**Data:**
#####

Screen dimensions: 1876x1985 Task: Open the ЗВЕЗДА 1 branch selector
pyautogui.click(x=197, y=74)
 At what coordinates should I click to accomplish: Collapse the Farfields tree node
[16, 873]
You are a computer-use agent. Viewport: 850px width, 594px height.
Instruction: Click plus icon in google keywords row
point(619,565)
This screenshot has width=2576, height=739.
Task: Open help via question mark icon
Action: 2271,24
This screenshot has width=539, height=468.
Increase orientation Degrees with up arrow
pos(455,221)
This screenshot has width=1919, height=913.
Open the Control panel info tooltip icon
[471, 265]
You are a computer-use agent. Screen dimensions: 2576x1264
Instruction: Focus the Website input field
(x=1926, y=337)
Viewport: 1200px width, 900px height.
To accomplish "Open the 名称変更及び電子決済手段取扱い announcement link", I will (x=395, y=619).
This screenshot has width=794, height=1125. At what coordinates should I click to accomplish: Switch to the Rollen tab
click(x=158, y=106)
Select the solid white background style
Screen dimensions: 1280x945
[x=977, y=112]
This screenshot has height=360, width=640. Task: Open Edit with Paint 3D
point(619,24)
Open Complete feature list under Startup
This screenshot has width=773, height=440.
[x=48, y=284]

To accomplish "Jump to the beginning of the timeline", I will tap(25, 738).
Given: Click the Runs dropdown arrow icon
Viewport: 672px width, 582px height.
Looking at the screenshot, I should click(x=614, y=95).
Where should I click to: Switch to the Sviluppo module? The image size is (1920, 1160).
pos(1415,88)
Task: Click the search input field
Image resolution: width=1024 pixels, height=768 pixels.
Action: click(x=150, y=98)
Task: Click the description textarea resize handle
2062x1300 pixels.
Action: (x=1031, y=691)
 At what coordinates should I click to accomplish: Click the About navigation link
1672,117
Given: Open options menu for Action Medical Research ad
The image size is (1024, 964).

#####

**Exercise directions:** Copy all of the records above line for line, changing nothing.

**The response:**
Screen dimensions: 1876x1985 Task: Open the ЗВЕЗДА 1 branch selector
pyautogui.click(x=197, y=74)
 At what coordinates should I click to accomplish: Collapse the Farfields tree node
[16, 873]
You are a computer-use agent. Viewport: 850px width, 594px height.
Instruction: Click plus icon in google keywords row
point(619,565)
This screenshot has width=2576, height=739.
Task: Open help via question mark icon
Action: 2271,24
This screenshot has width=539, height=468.
Increase orientation Degrees with up arrow
pos(455,221)
This screenshot has width=1919, height=913.
Open the Control panel info tooltip icon
[471, 265]
You are a computer-use agent. Screen dimensions: 2576x1264
Instruction: Focus the Website input field
(x=1926, y=337)
Viewport: 1200px width, 900px height.
To accomplish "Open the 名称変更及び電子決済手段取扱い announcement link", I will (x=395, y=619).
This screenshot has width=794, height=1125. At what coordinates should I click to accomplish: Switch to the Rollen tab
click(x=158, y=106)
Select the solid white background style
Screen dimensions: 1280x945
[x=977, y=112]
This screenshot has height=360, width=640. Task: Open Edit with Paint 3D
point(619,24)
Open Complete feature list under Startup
This screenshot has width=773, height=440.
[x=48, y=284]

To accomplish "Jump to the beginning of the timeline", I will tap(25, 738).
Given: Click the Runs dropdown arrow icon
Viewport: 672px width, 582px height.
Looking at the screenshot, I should click(x=614, y=95).
Where should I click to: Switch to the Sviluppo module? The image size is (1920, 1160).
pos(1415,88)
Task: Click the search input field
Image resolution: width=1024 pixels, height=768 pixels.
Action: click(x=150, y=98)
Task: Click the description textarea resize handle
2062x1300 pixels.
Action: (x=1031, y=691)
 At what coordinates should I click to accomplish: Click the About navigation link
1672,117
Given: Open options menu for Action Medical Research ad
The image size is (1024, 964).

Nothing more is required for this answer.